Phil Connors, weatherman, played by Bill Murray in Groundhog Day

The idea of watching the behavior of the groundhog for signs of spring was blended with a less fanciful measure of winter. Farmers in New England used this date — halfway between the winter solstice and the vernal equinox — to judge their winter feed stores. Regardless of the weather, February 2nd is the middle of winter. Careful husbandry ensured that there would still be enough food in the pantry and byre to last through the second half of the season of dearth. The adage was “Groundhog day, half your hay”.

And this is where we cycle back to where we started this trip through February 2nd — down on the farm, worried about the arrival of spring. On the one hand, there needs to be enough food to feed livestock and family until the growing season begins again. On the other, winter-grown plants can’t break dormancy too soon or they will die. It’s a delicate balance and one that has left a record of obsession with time-keeping that is as long as civilization.

Many writers claim that our ancient ancestors would watch for bears coming out hibernation and would make predictions about the timing of spring based on ursine activity. There are two problems with this. First, bears don’t come out of hibernation this early in the year. These mostly plant-eaters break hibernation when day length is greater than 12 hours so there will be plants to eat. They are not interested in early spring. You wouldn’t be either if you’d been asleep and slowly starving for months, only to wake and find there is no food to fill your empty belly. The other problem with bear divination is that it’s sort of perilous to watch a bear. Unlike a large rodent, or even the badgers that were favored by the Germans, a bear is not easily gawped at. A hangry bear newly emerged from his winter den may decide to just kill you if you’re annoying him.

Perhaps bear observation was no more in depth that watching for them to reappear. However, there are many other less toothy hibernating beasts, and many of them come out of hibernation when spring has not yet started, when it’s still possible to make predictions. But there is a “bear” that comes out from winter hiding before spring weather arrives — a celestial one, the red-giant star Arcturus. 

Hesiod tells us that spring in ancient Greece arrived about sixty days after the winter solstice and was heralded by the reappearance of Arcturus in the evening sky.

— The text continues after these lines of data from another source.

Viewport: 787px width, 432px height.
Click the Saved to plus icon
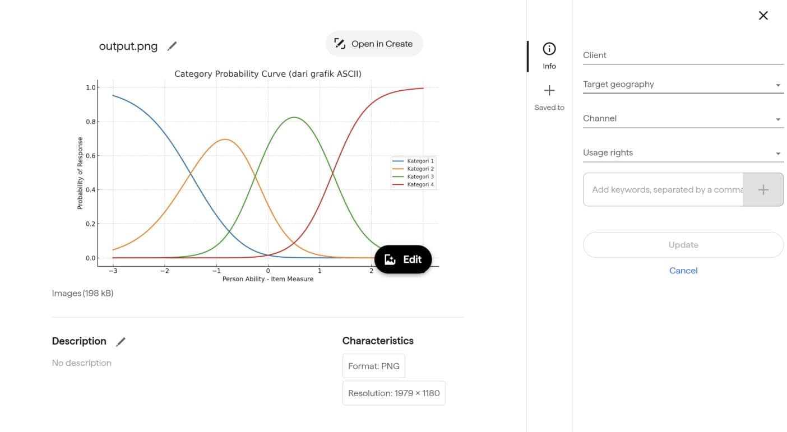[x=549, y=91]
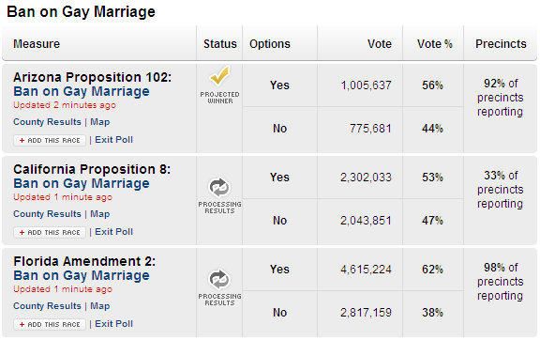Open Arizona Exit Poll
The image size is (540, 340).
click(x=114, y=140)
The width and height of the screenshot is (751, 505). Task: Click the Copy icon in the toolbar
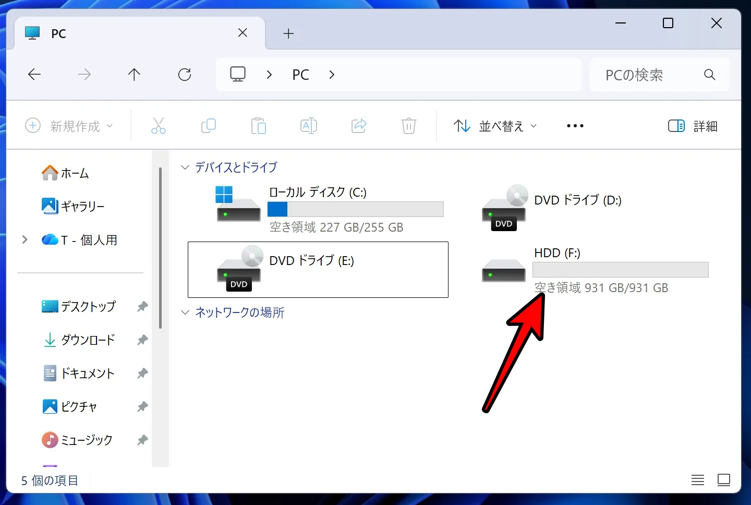(x=208, y=126)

Arcturus, a name that is translated from Greek as “Watcher of the Bear”, is in the constellation of Boötes, the Plowman. When this star rises in the east after sunset, spring has arrived. 

Much like the heliacal rising of Sirius presaged the flooding of the Nile, the evening sighting of Arcturus meant that spring was imminent. It’s hard to tell the calendar date when you don’t have written calendars. Weather can change from year to year, but stars rise at the same time year in and year out without fail (relative to human lifespans, anyway). When the Bear comes forth, it is time for the Plowman.

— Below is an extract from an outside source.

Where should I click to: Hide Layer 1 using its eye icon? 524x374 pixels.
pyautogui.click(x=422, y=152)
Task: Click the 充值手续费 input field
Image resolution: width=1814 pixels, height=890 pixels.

And here is the core of vernal divination. This celestial clock mutated into tales of weather prognostication based on bears, then badgers, then groundhogs, then apparently stuffed toys consulted by tuxedoed Pennsylvania businessmen. There is a moral in there somewhere. But the prediction remains the same: If the groundhog sees his shadow, the harvest will be bad; if the weather is grey, the harvest might be good. Either way it’s about six more weeks until spring.


References

Aveni, Anthony. The Book of the Year: A Brief History of Our Seasonal Holidays. 2003. Oxford University Press: New York, NY.

Blackburn, Bonnie & Leofranc Holford-Strevens. The Oxford Companion to the Year. 1999. Oxford University Press: Oxford.

Neal, Carl. Imbolc: Rituals, Recipes & Lore for Brigid’s Day (Llewellyn’s Sabbat Essentials). 2015. Llewellyn Publications: Woodbury, Minnesota.

Hutton, Ronald. The Stations of the Sun.1996. Oxford University Press: Oxford.

Ó’Duinn, Seán. The Rites of Brigid, Goddess and Saint. 2005. The Columba Press: Blackrock, Co. Dublin.